Required task
Copy every line of the material below without any changes.

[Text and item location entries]

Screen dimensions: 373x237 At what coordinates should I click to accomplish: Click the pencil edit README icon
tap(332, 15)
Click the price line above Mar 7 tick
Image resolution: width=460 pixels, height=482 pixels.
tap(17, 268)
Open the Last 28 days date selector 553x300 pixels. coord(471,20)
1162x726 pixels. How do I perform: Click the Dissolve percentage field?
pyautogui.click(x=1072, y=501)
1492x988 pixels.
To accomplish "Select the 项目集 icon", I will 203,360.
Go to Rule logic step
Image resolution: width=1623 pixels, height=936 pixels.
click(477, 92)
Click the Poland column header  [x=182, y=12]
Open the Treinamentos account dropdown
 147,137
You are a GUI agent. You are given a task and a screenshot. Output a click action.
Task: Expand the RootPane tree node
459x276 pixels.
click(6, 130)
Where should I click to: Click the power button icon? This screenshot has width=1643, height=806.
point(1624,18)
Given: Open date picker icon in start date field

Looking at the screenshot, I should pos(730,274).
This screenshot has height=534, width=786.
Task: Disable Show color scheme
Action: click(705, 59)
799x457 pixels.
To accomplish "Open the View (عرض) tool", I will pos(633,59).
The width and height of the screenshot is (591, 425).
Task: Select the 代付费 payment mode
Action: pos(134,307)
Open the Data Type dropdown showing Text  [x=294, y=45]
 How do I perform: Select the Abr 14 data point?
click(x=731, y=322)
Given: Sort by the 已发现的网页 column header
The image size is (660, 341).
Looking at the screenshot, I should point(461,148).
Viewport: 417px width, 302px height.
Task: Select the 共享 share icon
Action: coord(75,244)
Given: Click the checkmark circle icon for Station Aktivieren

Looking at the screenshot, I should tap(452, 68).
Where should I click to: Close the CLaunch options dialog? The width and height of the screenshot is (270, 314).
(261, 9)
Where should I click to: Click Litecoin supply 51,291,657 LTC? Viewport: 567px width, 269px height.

The solution
Screen dimensions: 373x237 At what coordinates should I click to accomplish: Click the pencil edit README icon
tap(332, 15)
Click the price line above Mar 7 tick
Image resolution: width=460 pixels, height=482 pixels.
tap(17, 268)
Open the Last 28 days date selector 553x300 pixels. coord(471,20)
1162x726 pixels. How do I perform: Click the Dissolve percentage field?
pyautogui.click(x=1072, y=501)
1492x988 pixels.
To accomplish "Select the 项目集 icon", I will 203,360.
Go to Rule logic step
Image resolution: width=1623 pixels, height=936 pixels.
click(477, 92)
Click the Poland column header  [x=182, y=12]
Open the Treinamentos account dropdown
 147,137
You are a GUI agent. You are given a task and a screenshot. Output a click action.
Task: Expand the RootPane tree node
459x276 pixels.
click(6, 130)
Where should I click to: Click the power button icon? This screenshot has width=1643, height=806.
point(1624,18)
Given: Open date picker icon in start date field

Looking at the screenshot, I should pos(730,274).
This screenshot has height=534, width=786.
Task: Disable Show color scheme
Action: click(705, 59)
799x457 pixels.
To accomplish "Open the View (عرض) tool", I will pos(633,59).
The width and height of the screenshot is (591, 425).
Task: Select the 代付费 payment mode
Action: pos(134,307)
Open the Data Type dropdown showing Text  [x=294, y=45]
 How do I perform: Select the Abr 14 data point?
click(x=731, y=322)
Given: Sort by the 已发现的网页 column header
The image size is (660, 341).
Looking at the screenshot, I should point(461,148).
Viewport: 417px width, 302px height.
Task: Select the 共享 share icon
Action: coord(75,244)
Given: Click the checkmark circle icon for Station Aktivieren

Looking at the screenshot, I should tap(452, 68).
Where should I click to: Close the CLaunch options dialog? The width and height of the screenshot is (270, 314).
(261, 9)
Where should I click to: Click Litecoin supply 51,291,657 LTC? Viewport: 567px width, 269px height.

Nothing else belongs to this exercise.